• _PAGE TEXT_:
>> START

The typical image of Switzerland sees jagged, snow-capped mountains, alpine pastures, and idyllic little villages in which the Heidis and Peters play. With this image in mind, Diccon Bewes created quite a buzz when he marketed the landlocked island as a swim getaway destination.
For the Swiss, swimming and feeling comfortable around water is a given. But for many tourists, it's anything but, with the belief that the glacier-fed lakes must be too cold to enjoy.
With 6% of Europe's freshwater reserves and more than 1500 lakes, Switzerland is actually a water paradise and rightly deserves the epithet of Europe's reservoir.
Further testimony to the Swiss enjoyment of water is that Switzerland was the first landlocked country to win an America's Cup with the Alinghi racing team. And when it comes to rowing, the Swiss aren't too bad either.

>> END

Quote the passage about Switzerland above verbatim, starting with the words "For the Swiss, swimming" and ending after "cold to enjoy.".

• _GIVEN ENTRIES_:
>> START

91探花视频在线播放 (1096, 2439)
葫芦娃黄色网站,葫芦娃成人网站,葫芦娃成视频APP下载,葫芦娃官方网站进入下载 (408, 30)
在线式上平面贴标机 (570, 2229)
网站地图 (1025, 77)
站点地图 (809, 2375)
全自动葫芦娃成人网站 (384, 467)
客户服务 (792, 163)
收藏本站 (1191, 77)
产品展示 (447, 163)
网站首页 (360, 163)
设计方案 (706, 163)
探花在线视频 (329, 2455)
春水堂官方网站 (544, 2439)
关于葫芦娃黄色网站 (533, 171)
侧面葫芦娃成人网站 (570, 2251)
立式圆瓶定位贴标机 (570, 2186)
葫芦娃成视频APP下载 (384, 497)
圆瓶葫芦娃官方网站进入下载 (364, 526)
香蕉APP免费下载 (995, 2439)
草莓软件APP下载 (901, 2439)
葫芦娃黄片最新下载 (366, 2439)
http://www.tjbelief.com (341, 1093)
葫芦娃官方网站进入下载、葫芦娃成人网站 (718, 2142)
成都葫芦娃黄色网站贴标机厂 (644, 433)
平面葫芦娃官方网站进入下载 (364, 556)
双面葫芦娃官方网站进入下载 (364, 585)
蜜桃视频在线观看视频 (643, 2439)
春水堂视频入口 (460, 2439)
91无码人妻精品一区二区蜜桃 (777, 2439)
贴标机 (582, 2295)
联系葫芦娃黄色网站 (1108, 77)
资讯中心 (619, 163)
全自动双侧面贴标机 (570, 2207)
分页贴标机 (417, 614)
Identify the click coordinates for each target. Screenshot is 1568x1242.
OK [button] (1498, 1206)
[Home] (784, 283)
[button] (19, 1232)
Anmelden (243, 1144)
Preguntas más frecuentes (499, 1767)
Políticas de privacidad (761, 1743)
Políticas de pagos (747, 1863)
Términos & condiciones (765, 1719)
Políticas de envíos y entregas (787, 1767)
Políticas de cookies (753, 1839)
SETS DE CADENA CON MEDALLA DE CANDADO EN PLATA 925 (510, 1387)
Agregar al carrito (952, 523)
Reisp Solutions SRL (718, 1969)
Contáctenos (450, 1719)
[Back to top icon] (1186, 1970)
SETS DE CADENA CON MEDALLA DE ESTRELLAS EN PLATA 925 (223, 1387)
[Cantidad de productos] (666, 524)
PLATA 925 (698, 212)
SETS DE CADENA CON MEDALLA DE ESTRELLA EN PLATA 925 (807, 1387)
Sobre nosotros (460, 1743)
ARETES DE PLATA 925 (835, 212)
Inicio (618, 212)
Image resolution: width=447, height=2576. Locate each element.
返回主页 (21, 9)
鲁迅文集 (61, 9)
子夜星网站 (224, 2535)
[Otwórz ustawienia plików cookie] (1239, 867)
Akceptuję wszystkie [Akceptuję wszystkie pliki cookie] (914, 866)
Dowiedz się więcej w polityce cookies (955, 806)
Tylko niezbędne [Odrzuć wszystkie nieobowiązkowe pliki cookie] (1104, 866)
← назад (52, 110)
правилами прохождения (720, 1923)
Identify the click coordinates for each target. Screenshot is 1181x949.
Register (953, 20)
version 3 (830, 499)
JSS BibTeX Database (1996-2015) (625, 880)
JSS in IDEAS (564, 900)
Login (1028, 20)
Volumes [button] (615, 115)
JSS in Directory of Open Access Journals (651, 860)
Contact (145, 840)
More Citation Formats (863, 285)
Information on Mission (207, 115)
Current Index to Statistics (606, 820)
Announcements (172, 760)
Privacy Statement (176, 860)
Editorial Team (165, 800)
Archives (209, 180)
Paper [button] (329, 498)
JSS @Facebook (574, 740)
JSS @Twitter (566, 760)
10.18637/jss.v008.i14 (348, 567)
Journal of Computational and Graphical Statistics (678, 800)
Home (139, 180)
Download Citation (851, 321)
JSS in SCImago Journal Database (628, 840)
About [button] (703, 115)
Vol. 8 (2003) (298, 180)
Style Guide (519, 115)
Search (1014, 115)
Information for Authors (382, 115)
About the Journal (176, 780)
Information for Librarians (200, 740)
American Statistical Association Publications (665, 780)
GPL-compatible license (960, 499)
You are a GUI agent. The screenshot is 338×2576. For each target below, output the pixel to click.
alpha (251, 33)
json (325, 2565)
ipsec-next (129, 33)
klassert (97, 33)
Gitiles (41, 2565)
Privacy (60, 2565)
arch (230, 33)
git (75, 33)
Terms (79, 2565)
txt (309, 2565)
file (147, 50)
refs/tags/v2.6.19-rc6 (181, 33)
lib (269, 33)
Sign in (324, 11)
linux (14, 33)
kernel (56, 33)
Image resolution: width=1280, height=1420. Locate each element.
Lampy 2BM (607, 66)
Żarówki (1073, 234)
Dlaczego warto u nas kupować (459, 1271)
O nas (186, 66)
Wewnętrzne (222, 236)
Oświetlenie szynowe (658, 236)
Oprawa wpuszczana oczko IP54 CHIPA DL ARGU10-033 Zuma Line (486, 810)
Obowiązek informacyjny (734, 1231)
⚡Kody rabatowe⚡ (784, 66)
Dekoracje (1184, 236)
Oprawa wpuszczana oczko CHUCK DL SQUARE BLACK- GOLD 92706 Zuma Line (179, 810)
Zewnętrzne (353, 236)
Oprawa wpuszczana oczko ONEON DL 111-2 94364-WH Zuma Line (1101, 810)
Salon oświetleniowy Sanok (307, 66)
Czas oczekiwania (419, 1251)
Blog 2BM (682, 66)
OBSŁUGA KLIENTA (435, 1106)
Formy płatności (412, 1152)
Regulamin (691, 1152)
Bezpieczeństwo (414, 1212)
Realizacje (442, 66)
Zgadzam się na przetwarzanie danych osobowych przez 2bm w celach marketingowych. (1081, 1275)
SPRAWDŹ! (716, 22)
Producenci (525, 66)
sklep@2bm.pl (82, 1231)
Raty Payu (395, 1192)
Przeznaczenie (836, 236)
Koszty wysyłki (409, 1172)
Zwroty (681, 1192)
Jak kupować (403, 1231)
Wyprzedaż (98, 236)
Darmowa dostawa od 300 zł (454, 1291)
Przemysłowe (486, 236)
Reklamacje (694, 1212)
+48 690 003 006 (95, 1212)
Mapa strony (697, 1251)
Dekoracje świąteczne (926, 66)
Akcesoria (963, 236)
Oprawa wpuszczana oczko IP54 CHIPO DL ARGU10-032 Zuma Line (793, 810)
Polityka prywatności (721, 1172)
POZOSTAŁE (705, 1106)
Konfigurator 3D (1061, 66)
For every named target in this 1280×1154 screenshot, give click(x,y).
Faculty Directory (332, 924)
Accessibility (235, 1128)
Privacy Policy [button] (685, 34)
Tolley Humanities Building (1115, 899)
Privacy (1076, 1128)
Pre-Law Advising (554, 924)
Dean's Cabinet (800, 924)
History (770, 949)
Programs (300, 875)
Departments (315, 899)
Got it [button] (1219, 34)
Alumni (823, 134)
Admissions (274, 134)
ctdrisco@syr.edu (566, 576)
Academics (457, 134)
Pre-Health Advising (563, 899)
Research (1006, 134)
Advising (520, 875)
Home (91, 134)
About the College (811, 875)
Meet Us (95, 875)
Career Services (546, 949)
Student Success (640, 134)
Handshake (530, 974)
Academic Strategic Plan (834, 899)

>> END

• _THE OUTPUT_:
For the Swiss, swimming and feeling comfortable around water is a given. But for many tourists, it's anything but, with the belief that the glacier-fed lakes must be too cold to enjoy.